Work request: Repeat everything in the listing below. Keep each line exact.

Task input:
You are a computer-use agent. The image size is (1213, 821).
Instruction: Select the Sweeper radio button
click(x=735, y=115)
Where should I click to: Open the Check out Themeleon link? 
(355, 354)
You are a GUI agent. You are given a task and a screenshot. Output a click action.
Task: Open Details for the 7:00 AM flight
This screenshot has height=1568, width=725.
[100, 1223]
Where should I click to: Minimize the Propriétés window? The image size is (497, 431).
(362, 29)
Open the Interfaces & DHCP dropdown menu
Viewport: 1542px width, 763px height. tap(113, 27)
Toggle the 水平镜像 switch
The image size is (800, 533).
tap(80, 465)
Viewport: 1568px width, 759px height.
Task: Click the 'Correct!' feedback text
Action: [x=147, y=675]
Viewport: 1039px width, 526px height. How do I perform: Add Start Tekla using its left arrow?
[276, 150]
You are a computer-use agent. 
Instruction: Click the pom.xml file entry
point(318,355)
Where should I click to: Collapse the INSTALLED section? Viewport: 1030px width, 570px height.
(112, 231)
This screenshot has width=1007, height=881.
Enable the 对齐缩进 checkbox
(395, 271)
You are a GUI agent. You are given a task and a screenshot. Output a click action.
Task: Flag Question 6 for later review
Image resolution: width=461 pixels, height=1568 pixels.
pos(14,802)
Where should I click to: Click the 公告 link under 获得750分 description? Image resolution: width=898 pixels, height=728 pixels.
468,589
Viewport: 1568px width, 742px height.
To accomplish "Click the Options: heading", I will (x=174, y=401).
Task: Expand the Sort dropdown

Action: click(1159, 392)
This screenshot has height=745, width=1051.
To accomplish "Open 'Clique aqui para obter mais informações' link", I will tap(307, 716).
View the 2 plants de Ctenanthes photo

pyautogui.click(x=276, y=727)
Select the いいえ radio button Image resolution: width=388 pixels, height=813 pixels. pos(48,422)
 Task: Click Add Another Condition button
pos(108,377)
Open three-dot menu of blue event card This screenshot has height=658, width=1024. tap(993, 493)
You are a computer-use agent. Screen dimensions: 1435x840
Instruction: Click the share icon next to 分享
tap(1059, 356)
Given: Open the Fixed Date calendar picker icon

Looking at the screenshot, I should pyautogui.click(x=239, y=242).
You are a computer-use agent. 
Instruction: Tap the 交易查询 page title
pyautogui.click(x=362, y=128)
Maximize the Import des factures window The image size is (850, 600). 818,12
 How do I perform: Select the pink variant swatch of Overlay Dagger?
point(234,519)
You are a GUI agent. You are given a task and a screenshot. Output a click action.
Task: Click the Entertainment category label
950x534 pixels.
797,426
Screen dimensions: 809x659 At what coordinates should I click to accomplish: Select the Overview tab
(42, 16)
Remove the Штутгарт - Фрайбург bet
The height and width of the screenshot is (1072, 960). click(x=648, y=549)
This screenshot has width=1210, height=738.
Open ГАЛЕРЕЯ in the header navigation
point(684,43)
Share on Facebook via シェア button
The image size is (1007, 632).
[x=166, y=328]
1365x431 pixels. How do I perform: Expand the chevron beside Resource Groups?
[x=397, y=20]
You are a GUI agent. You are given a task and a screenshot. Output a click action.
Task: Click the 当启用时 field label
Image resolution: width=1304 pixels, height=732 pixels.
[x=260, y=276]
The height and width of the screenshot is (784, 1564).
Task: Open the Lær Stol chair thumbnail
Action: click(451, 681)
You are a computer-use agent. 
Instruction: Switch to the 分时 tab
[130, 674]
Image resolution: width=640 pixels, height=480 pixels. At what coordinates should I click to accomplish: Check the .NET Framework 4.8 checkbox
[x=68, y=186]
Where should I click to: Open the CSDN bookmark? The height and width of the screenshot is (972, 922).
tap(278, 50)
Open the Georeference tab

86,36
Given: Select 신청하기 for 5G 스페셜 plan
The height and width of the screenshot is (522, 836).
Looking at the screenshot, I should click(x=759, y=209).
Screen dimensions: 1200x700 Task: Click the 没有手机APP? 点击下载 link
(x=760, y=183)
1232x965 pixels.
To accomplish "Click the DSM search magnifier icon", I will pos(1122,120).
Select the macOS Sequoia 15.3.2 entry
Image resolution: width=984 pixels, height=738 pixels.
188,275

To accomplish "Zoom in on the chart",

Finished exercise:
You are a computer-use agent. The image size is (1213, 821).
Instruction: Select the Sweeper radio button
click(x=735, y=115)
Where should I click to: Open the Check out Themeleon link? 
(355, 354)
You are a GUI agent. You are given a task and a screenshot. Output a click action.
Task: Open Details for the 7:00 AM flight
This screenshot has height=1568, width=725.
[100, 1223]
Where should I click to: Minimize the Propriétés window? The image size is (497, 431).
(362, 29)
Open the Interfaces & DHCP dropdown menu
Viewport: 1542px width, 763px height. tap(113, 27)
Toggle the 水平镜像 switch
The image size is (800, 533).
tap(80, 465)
Viewport: 1568px width, 759px height.
Task: Click the 'Correct!' feedback text
Action: [x=147, y=675]
Viewport: 1039px width, 526px height. How do I perform: Add Start Tekla using its left arrow?
[276, 150]
You are a computer-use agent. 
Instruction: Click the pom.xml file entry
point(318,355)
Where should I click to: Collapse the INSTALLED section? Viewport: 1030px width, 570px height.
(112, 231)
This screenshot has width=1007, height=881.
Enable the 对齐缩进 checkbox
(395, 271)
You are a GUI agent. You are given a task and a screenshot. Output a click action.
Task: Flag Question 6 for later review
Image resolution: width=461 pixels, height=1568 pixels.
pos(14,802)
Where should I click to: Click the 公告 link under 获得750分 description? Image resolution: width=898 pixels, height=728 pixels.
468,589
Viewport: 1568px width, 742px height.
To accomplish "Click the Options: heading", I will (x=174, y=401).
Task: Expand the Sort dropdown

Action: click(1159, 392)
This screenshot has height=745, width=1051.
To accomplish "Open 'Clique aqui para obter mais informações' link", I will tap(307, 716).
View the 2 plants de Ctenanthes photo

pyautogui.click(x=276, y=727)
Select the いいえ radio button Image resolution: width=388 pixels, height=813 pixels. pos(48,422)
 Task: Click Add Another Condition button
pos(108,377)
Open three-dot menu of blue event card This screenshot has height=658, width=1024. tap(993, 493)
You are a computer-use agent. Screen dimensions: 1435x840
Instruction: Click the share icon next to 分享
tap(1059, 356)
Given: Open the Fixed Date calendar picker icon

Looking at the screenshot, I should pyautogui.click(x=239, y=242).
You are a computer-use agent. 
Instruction: Tap the 交易查询 page title
pyautogui.click(x=362, y=128)
Maximize the Import des factures window The image size is (850, 600). 818,12
 How do I perform: Select the pink variant swatch of Overlay Dagger?
point(234,519)
You are a GUI agent. You are given a task and a screenshot. Output a click action.
Task: Click the Entertainment category label
950x534 pixels.
797,426
Screen dimensions: 809x659 At what coordinates should I click to accomplish: Select the Overview tab
(42, 16)
Remove the Штутгарт - Фрайбург bet
The height and width of the screenshot is (1072, 960). click(x=648, y=549)
This screenshot has width=1210, height=738.
Open ГАЛЕРЕЯ in the header navigation
point(684,43)
Share on Facebook via シェア button
The image size is (1007, 632).
[x=166, y=328]
1365x431 pixels. How do I perform: Expand the chevron beside Resource Groups?
[x=397, y=20]
You are a GUI agent. You are given a task and a screenshot. Output a click action.
Task: Click the 当启用时 field label
Image resolution: width=1304 pixels, height=732 pixels.
[x=260, y=276]
The height and width of the screenshot is (784, 1564).
Task: Open the Lær Stol chair thumbnail
Action: click(451, 681)
You are a computer-use agent. 
Instruction: Switch to the 分时 tab
[130, 674]
Image resolution: width=640 pixels, height=480 pixels. At what coordinates should I click to accomplish: Check the .NET Framework 4.8 checkbox
[x=68, y=186]
Where should I click to: Open the CSDN bookmark? The height and width of the screenshot is (972, 922).
tap(278, 50)
Open the Georeference tab

86,36
Given: Select 신청하기 for 5G 스페셜 plan
The height and width of the screenshot is (522, 836).
Looking at the screenshot, I should click(x=759, y=209).
Screen dimensions: 1200x700 Task: Click the 没有手机APP? 点击下载 link
(x=760, y=183)
1232x965 pixels.
To accomplish "Click the DSM search magnifier icon", I will pos(1122,120).
Select the macOS Sequoia 15.3.2 entry
Image resolution: width=984 pixels, height=738 pixels.
188,275

To accomplish "Zoom in on the chart",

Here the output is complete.